> **WHAT YOU WILL DO**
Return each line of the material below exactly. Begin at the first and end on the line with "Task: Click plus icon beside Thomas Tuchel".

> **INPUT RECORDS**
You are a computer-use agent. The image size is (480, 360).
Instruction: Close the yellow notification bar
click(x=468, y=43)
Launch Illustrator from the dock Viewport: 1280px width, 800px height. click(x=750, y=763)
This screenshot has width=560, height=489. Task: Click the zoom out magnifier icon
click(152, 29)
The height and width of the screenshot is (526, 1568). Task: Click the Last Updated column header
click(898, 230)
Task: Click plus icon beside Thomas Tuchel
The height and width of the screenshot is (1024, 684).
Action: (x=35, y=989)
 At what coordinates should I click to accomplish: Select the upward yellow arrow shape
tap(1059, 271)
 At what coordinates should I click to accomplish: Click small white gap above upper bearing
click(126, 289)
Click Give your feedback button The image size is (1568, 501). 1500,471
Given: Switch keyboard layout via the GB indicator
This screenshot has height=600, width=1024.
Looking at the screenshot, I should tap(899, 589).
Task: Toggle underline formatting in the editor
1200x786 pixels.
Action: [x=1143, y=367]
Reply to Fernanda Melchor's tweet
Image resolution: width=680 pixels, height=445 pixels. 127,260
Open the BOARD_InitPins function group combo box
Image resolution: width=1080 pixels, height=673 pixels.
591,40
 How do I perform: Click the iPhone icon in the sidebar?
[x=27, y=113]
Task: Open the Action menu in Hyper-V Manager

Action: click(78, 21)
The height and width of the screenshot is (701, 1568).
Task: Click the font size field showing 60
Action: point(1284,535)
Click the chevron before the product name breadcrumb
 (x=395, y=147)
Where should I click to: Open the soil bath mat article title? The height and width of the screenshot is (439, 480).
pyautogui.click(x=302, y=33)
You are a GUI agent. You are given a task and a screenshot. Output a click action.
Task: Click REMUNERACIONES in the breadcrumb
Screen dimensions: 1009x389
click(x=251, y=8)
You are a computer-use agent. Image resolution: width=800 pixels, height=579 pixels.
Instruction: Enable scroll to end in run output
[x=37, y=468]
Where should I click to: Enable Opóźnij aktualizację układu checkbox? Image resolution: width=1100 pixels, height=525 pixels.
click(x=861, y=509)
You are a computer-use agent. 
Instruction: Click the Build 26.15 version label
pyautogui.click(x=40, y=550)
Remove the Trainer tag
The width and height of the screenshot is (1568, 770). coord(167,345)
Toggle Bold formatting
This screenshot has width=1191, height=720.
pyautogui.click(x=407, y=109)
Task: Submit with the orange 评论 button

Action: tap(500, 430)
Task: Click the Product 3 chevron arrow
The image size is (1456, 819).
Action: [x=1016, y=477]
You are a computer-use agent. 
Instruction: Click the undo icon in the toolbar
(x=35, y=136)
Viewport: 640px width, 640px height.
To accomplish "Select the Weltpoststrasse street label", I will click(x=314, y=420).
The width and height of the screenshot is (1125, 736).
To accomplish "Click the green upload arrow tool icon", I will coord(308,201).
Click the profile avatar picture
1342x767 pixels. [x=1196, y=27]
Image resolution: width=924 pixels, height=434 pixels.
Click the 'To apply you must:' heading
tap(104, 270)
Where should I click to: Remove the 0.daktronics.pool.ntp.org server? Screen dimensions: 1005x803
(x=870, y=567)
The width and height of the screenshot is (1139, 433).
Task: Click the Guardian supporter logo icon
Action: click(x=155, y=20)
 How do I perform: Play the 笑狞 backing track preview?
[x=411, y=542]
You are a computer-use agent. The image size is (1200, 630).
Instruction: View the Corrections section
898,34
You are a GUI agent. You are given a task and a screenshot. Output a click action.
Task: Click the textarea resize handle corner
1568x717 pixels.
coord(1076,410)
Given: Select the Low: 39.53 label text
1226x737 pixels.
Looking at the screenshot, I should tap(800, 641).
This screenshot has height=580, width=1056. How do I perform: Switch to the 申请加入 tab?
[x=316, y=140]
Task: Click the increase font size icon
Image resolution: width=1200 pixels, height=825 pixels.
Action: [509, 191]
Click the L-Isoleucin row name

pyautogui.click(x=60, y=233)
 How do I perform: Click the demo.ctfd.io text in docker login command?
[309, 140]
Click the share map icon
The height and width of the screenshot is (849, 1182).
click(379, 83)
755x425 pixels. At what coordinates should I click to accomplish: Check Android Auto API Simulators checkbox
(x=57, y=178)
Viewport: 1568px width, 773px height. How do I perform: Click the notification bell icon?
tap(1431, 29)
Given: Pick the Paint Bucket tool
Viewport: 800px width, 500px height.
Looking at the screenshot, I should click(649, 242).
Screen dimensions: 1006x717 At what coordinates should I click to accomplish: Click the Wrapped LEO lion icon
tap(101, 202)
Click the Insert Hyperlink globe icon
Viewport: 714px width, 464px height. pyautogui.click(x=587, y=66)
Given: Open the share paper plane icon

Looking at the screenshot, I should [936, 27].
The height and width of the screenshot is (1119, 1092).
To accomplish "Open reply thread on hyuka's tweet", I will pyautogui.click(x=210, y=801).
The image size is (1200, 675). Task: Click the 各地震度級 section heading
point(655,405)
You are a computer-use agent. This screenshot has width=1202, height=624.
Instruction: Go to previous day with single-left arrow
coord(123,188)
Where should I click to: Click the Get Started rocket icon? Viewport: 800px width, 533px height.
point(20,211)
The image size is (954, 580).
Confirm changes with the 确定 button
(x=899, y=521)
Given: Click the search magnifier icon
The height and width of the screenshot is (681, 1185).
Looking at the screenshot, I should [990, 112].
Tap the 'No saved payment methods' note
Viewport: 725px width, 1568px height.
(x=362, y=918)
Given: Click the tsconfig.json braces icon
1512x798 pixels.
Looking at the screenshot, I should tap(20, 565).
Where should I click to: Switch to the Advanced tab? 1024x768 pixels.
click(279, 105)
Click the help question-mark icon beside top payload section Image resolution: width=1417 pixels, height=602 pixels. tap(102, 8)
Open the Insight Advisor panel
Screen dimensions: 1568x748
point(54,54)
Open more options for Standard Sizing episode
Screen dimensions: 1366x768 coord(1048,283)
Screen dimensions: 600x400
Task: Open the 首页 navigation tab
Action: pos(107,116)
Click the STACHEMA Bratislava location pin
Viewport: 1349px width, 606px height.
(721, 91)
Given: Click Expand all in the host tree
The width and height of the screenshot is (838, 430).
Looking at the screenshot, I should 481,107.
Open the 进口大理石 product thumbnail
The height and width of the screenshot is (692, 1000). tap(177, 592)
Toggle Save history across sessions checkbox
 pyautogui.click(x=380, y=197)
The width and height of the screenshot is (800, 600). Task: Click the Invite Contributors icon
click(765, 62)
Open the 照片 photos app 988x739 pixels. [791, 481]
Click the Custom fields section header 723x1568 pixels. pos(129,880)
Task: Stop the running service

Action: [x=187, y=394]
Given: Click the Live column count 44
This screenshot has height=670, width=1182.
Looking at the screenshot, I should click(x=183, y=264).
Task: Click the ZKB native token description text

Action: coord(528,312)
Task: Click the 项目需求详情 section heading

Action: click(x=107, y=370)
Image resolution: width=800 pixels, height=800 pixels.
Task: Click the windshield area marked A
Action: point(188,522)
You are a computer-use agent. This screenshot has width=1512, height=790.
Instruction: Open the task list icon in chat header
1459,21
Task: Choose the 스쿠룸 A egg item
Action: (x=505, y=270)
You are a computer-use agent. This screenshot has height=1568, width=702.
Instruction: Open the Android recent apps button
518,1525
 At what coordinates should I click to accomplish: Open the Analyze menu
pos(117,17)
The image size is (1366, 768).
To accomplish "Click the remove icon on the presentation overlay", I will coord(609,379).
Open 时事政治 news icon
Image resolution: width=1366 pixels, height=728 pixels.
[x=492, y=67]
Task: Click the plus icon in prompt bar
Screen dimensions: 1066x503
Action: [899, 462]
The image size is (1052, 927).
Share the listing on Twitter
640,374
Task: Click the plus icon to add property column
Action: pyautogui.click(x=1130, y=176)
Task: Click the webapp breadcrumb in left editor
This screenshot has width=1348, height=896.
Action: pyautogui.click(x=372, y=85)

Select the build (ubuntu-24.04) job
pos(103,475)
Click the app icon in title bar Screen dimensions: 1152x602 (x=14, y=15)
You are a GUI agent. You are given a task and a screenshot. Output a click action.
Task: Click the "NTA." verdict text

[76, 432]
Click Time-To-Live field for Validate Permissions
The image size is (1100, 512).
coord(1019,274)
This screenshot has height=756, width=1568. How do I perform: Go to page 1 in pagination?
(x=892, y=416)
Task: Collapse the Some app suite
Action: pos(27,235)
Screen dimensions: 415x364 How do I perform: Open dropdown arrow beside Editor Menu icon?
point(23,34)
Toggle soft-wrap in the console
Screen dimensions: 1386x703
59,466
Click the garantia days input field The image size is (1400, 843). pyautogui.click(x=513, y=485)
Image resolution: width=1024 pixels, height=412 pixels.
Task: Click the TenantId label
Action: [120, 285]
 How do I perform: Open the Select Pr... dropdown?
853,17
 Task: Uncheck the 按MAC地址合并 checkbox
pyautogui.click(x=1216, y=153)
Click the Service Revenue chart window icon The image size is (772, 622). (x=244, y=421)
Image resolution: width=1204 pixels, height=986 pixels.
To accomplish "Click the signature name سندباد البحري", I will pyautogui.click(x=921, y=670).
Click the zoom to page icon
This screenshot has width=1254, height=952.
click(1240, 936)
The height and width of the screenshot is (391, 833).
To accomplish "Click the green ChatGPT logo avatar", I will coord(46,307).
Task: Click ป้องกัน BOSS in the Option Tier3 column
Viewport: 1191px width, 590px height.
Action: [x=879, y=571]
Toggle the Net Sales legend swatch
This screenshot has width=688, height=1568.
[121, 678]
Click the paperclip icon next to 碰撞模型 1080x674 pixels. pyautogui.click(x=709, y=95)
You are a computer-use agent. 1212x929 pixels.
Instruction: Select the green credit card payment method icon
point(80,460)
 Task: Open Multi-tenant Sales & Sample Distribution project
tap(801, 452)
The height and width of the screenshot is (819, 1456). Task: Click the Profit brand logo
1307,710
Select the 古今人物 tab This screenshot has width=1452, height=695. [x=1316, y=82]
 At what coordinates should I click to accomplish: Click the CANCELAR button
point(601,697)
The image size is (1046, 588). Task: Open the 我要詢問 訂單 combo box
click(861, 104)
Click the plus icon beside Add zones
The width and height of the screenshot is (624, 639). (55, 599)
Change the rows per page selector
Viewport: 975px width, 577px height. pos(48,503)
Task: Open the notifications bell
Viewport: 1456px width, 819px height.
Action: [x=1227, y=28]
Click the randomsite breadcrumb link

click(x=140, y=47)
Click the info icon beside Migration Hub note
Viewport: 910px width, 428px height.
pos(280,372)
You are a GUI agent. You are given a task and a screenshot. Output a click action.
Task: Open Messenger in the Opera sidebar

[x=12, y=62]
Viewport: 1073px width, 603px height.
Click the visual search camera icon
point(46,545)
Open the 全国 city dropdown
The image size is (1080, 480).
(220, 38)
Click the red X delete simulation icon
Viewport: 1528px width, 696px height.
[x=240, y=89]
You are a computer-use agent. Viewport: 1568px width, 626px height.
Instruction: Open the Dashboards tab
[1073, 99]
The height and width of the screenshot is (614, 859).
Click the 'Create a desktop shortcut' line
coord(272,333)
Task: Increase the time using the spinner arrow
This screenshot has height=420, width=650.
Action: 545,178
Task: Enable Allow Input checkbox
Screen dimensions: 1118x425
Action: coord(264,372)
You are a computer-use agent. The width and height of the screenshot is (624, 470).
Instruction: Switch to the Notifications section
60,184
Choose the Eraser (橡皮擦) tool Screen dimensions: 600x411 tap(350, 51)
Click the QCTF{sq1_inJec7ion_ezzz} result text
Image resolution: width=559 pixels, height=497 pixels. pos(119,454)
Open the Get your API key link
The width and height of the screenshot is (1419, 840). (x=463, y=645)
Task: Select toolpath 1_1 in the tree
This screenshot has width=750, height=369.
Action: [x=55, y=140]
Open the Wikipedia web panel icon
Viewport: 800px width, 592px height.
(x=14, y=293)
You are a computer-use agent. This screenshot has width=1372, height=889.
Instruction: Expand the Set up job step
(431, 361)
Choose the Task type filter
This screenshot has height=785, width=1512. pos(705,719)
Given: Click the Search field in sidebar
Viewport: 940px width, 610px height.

> **RESPONSE AREA**
You are a computer-use agent. The image size is (480, 360).
Instruction: Close the yellow notification bar
click(x=468, y=43)
Launch Illustrator from the dock Viewport: 1280px width, 800px height. click(x=750, y=763)
This screenshot has width=560, height=489. Task: Click the zoom out magnifier icon
click(152, 29)
The height and width of the screenshot is (526, 1568). Task: Click the Last Updated column header
click(898, 230)
Task: Click plus icon beside Thomas Tuchel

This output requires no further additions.